Knowledge Ridge

Building Scalable AI-Enabled Enterprises

Building Scalable AI-Enabled Enterprises

May 26, 2026 10 min read IT
#enterprise, AI-enabled, automation
Building Scalable AI-Enabled Enterprises

Q1. Which transformation or finance leadership roles gave you the greatest ownership over operational outcomes, cost optimization, or strategic decision-making, and what was the scale of impact involved?

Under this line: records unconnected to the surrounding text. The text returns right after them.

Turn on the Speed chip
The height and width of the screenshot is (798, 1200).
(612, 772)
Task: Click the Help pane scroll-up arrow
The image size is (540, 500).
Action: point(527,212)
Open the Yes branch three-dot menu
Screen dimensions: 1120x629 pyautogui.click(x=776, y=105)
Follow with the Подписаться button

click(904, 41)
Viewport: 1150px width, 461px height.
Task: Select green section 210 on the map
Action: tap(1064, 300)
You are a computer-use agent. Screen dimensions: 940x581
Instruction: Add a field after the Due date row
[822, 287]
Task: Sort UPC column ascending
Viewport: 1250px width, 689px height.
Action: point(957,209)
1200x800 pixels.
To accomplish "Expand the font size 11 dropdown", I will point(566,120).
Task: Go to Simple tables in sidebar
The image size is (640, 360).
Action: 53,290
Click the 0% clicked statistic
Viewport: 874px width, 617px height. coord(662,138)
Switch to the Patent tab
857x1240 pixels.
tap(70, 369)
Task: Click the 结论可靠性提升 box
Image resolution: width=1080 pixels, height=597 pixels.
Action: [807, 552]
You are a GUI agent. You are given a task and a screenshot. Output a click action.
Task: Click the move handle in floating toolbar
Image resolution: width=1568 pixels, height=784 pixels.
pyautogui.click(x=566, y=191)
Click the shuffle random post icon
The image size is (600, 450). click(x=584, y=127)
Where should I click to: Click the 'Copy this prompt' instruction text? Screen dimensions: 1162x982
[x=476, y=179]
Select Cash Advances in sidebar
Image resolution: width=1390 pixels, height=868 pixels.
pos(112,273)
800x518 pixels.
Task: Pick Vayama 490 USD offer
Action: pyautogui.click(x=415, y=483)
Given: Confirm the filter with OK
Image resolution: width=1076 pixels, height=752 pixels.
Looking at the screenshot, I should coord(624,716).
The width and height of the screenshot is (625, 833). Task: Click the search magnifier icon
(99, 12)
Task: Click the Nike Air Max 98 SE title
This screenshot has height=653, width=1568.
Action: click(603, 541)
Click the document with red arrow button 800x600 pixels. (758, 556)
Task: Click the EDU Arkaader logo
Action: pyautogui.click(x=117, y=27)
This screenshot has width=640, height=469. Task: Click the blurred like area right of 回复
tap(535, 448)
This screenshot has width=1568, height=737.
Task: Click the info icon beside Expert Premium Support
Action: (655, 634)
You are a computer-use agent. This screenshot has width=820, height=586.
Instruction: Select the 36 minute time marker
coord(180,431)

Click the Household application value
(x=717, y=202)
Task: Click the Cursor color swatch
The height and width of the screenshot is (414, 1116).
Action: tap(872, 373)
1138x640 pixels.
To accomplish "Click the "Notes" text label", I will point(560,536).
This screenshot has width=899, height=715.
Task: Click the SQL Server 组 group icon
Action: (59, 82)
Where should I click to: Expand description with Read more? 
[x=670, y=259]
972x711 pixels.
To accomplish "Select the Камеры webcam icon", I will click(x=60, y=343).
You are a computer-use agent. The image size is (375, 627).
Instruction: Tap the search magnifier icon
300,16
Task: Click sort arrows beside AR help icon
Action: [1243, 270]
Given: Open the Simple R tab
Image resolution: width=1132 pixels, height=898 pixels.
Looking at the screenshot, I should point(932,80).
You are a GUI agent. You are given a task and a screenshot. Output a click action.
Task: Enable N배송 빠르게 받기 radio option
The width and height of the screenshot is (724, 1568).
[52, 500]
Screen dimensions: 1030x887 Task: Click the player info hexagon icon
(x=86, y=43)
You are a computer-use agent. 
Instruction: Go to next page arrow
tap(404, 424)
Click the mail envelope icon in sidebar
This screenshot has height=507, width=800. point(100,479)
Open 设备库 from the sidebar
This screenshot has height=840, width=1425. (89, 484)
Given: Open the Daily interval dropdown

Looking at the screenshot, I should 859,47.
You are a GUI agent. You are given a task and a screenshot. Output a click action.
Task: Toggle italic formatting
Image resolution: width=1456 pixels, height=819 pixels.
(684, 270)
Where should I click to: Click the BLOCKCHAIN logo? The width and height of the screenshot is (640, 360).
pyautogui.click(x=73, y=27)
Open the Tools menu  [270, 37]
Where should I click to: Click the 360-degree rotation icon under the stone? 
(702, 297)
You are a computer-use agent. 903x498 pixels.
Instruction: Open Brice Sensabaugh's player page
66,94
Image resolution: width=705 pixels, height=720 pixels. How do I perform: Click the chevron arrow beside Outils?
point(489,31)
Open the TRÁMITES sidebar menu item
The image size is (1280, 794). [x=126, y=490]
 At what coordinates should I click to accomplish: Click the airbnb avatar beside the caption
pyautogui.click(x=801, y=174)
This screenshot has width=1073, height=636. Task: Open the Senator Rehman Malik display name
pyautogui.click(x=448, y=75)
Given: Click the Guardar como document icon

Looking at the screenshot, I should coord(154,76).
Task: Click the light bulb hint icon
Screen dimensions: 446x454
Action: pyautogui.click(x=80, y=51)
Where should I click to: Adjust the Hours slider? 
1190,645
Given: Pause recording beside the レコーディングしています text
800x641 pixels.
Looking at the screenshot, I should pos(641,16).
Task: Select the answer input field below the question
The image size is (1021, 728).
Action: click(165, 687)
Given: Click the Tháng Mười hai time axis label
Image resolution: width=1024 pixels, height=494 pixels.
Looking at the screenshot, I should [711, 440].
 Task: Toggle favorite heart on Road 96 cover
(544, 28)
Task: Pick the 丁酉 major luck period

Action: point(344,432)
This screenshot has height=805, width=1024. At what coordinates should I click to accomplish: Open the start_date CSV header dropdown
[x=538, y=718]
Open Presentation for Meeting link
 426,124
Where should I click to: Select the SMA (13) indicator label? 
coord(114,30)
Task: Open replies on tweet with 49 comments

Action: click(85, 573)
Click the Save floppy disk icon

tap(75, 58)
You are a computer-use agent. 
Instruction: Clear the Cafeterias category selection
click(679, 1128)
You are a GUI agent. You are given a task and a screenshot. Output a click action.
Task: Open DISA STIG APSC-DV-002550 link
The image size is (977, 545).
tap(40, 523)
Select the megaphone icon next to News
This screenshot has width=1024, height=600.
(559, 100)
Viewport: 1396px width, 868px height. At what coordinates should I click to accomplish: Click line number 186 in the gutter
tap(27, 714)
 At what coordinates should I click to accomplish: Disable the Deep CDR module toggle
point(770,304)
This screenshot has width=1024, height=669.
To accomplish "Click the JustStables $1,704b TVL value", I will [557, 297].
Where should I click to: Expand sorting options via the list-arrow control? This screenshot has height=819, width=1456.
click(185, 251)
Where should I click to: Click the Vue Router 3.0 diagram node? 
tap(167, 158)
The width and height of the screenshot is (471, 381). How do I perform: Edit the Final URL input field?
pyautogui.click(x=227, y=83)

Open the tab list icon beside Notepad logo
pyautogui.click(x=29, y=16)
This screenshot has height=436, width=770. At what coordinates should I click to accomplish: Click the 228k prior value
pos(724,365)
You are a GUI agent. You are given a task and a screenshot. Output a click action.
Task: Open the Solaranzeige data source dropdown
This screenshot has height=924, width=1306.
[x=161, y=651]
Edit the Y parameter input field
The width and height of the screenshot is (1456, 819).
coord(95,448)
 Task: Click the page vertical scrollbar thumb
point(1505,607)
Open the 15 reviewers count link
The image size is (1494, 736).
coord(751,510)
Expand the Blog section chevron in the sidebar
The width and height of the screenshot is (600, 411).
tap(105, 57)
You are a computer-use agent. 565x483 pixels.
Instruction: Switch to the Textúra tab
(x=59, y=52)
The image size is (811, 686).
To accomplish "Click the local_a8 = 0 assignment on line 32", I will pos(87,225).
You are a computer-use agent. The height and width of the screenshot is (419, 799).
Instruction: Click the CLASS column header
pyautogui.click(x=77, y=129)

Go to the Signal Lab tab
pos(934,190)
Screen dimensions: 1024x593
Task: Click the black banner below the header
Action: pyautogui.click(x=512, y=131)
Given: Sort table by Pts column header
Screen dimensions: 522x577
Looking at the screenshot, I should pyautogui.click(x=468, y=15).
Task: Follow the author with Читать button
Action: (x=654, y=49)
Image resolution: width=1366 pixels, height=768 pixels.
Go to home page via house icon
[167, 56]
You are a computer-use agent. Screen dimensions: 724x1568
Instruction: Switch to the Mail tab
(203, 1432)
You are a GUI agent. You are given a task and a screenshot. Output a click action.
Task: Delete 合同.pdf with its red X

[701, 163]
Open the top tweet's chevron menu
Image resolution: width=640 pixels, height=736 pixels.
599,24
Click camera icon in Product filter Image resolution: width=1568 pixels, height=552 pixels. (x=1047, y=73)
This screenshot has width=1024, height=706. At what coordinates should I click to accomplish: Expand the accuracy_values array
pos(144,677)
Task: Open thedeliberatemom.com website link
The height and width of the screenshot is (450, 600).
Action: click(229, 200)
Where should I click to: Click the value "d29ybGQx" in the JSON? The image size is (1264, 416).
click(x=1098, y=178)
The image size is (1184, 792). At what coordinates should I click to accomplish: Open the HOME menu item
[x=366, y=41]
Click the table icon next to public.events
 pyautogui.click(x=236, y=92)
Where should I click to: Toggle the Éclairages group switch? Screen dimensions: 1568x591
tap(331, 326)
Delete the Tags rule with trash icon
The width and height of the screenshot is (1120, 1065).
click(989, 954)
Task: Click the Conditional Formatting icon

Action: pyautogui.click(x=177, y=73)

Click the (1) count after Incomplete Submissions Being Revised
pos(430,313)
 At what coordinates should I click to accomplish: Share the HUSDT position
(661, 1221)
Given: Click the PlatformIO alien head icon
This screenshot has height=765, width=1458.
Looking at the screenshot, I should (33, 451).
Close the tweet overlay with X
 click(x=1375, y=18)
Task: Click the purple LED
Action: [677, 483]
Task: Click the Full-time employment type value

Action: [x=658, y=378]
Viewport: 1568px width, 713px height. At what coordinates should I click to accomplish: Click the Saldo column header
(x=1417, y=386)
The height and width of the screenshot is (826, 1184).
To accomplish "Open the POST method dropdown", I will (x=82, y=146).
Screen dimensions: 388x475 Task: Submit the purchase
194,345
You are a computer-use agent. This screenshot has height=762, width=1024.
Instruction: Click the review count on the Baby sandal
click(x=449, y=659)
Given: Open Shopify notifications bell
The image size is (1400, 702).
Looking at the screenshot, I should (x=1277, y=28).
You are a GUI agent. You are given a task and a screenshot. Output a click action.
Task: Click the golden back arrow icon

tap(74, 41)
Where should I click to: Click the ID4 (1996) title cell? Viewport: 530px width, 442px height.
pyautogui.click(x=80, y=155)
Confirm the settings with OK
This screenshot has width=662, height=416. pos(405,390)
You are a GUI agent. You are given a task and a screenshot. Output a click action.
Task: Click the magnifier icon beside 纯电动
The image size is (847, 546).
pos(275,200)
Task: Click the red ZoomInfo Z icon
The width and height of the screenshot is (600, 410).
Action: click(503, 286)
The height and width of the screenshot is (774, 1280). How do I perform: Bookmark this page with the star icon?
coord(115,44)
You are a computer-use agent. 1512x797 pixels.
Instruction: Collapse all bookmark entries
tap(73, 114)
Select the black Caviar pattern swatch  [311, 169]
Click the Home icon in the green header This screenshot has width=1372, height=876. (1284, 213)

As technology continues to transform finance, it’s more important than ever for finance leaders to understand how to use automation and AI to make operations run smoothly. When I started working on finance transformation at Genpact in 2015, many organizations were just experimenting with RPA. Now, intelligent automation is both scalable and widely adopted. At Genpact, Agilent, and now Accenture, I’ve focused on bringing together smart process design, the right technology choices, and hands-on delivery to help finance teams work faster, keep costs down, and strengthen controls.
Key responsibilities and approach
•    End-to-end ownership of finance process transformation, from opportunity identification through vendor selection, implementation, and post go live governance.
•    Technology-first decision making: prioritize solutions (RPA, ML OCR, ERP automation) based on volume, cost-to-serve, and ROI.
•    Delivery and Transformation mandate: run pilots quickly, measure outcomes, and scale proven solutions while embedding continuous improvement and control frameworks.
Representative initiatives and outcomes
•    Reduced manual journal entries by 33% through process redesign and targeted automation.
•    Implemented ML OCR for invoice processing to extract invoice data and feed ERP systems, cutting manual data entry and accelerating invoice-to-pay cycles.
•    Automated SAP cash application to match receipts to open items, improving cash application accuracy and shortening the working capital cycle.

 


Q2. What shift in enterprise finance and service delivery models is most fundamentally changing decision-making today, and why has it accelerated so rapidly in recent years?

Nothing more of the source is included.